The value extends beyond technical specifications. For operators new to liquid cooling or extreme-density deployments, these designs compress planning cycles from months to weeks. They eliminate guesswork in feasibility analysis. They provide equipment selection lists with components available today, complete with engineering drawings and computational fluid dynamics analysis. Most importantly, they reduce deployment risk by leveraging Schneider Electric's and NVIDIA's combined expertise - lessons learned from actual implementations, not theoretical models.

Intelligent control and sustainability

The Controls Reference Design represents perhaps the most significant innovation in this collaboration. Traditional data centers often operate with separate management systems for power, cooling, and IT equipment. This siloed approach breaks down under AI workloads, where milliseconds matter and equipment operates at thermal limits.

The Controls Reference Design solves this by enabling real-time interoperability between building management systems and NVIDIA Mission Control. Infrastructure and compute resources now communicate directly, creating a unified view of performance, efficiency, and health. The benefits are substantial:

01 Real-time communication between cooling systems, power distribution, and GPU clusters enables proactive responses to changing loads

02 Predictive management of power quality and thermal conditions prevents issues before they impact operations

03 Redundant control architectures for coolant distribution units and electrical panels ensure continuous operation even during component failures

This isn't just about uptime - it's about sustainability. Energy efficiency must be foundational, not optional. AI's computational demands are growing exponentially; if infrastructure efficiency doesn't keep pace, the environmental cost becomes unsustainable. Schneider Electric's designs address Scope 2 and Scope 3 emissions explicitly, using optimized chiller configurations, elevated coolant temperatures, and intelligent load management to minimize energy waste while maximizing performance. Extending hardware lifespan through better thermal management further reduces the embodied carbon of AI infrastructure.

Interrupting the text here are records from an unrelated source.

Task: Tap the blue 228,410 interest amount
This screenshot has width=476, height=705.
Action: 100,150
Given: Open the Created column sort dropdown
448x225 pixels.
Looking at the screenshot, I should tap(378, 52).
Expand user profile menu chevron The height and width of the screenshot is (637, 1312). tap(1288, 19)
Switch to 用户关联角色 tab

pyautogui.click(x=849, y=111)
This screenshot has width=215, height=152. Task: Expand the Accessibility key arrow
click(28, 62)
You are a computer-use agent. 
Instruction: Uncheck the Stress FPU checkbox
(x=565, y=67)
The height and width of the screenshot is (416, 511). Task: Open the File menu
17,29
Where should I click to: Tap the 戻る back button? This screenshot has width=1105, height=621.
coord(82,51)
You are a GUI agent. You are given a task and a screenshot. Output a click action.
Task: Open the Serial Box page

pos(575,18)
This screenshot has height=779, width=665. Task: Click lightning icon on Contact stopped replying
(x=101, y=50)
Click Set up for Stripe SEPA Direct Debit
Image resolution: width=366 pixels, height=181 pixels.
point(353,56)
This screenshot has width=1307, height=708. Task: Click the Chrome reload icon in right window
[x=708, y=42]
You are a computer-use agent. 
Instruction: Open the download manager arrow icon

Building the blueprint for the AI age

Looking forward, this collaboration will continue evolving. As NVIDIA develops next-generation GPUs and SuperPODs, Schneider Electric will develop accompanying infrastructure solutions and reference designs. The goal remains constant: keeping data centers AI-ready, future-ready, and planet-ready.

The AI era demands infrastructure designed for its unique challenges. These validated reference designs provide that foundation. They're proven blueprints that translate technical complexity into operational confidence. For data center operators navigating this transition, they represent the shortest path from planning to deployment, with reduced risk and optimized efficiency at every step.